For the present invention, should be understood that all open ponds 62 in system 60 are roughly mutually similar.At this, unique exception is in the size of their corresponding surface area.Therefore, each pond 62 will have fluid circulating device 64, and this fluid circulating device 64 is arranged for and moves (stirring) algae 38 everywhere in pond 62.Functionally, the growth of algae 38 is promoted when this is done to there is the cultivation of algae 38 in concrete open pond 62.The example of suitable fluid circulating device 64 will be standard cycle pump or paddle wheel.The device of this two type is all known in the related.

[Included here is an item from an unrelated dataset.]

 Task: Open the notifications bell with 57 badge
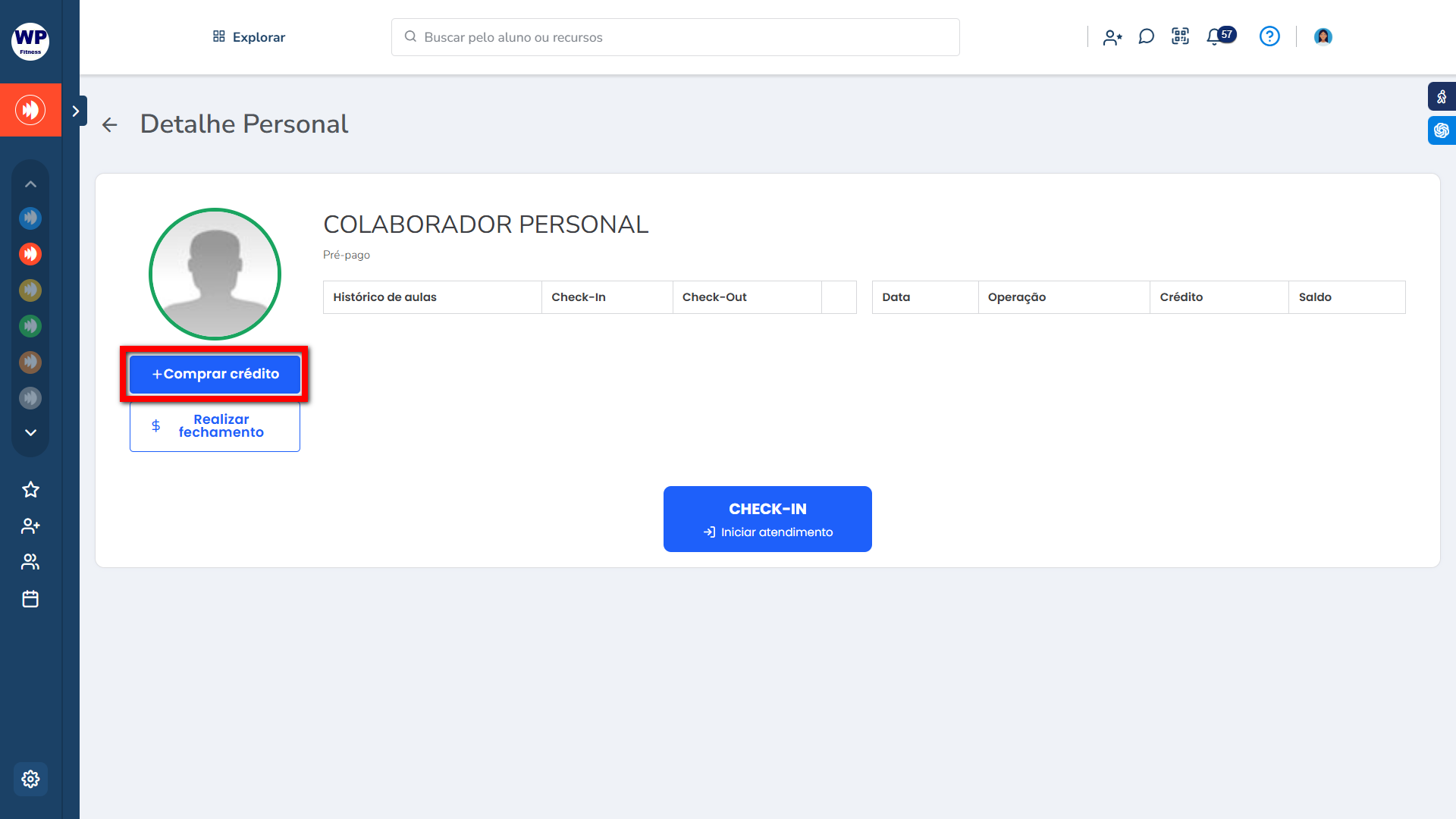click(1215, 36)
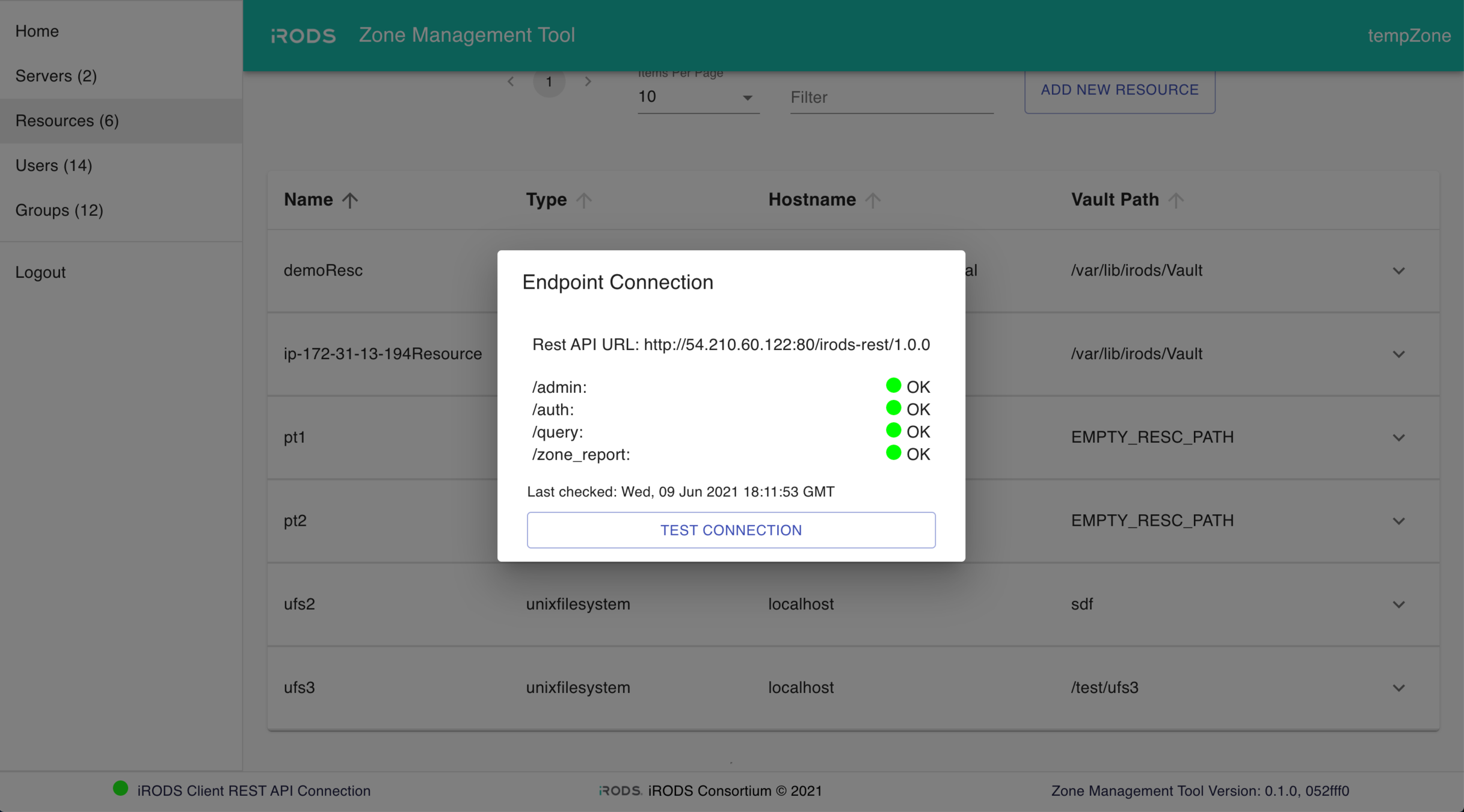This screenshot has height=812, width=1464.
Task: Open Users (14) in the sidebar
Action: pos(54,165)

It will also be observed that each open pond 62 has medium and adds conduit (being represented by arrow 66) in the diagram, this medium adds conduit and is set up in order to be added to by medium as required in corresponding open pond 62.In addition, open the mode that pond 62 is communicated with selectivity through corresponding delivery conduit to be interconnected.Such as, open pond 62, upstream
(n-1)through the downstream open pond 62 that delivery conduit is adjacent
(n)be connected in the mode that fluid is communicated with.Preferably, delivery conduit is delivery pump 68.As shown in Figure 4, pond 62 is opened
(n-1)with open pond 62
(n)between delivery conduit be delivery pump 68
(n-1).But as implied above, this concrete structure is only exemplary.As using substituting of delivery pump 68, open 62 one-tenth, the pond in system 60 can be made stepped, thinking that the gravity current of fluid between the open pond 62 of each pair of upstream and downstream is prepared.
Except the ad hoc structure assembly of above-described system 60, the inoculum algae 16 in inoculum medium 14 can be supplied to open pond 62, the first upstream through the first delivery conduit (being represented by arrow 70)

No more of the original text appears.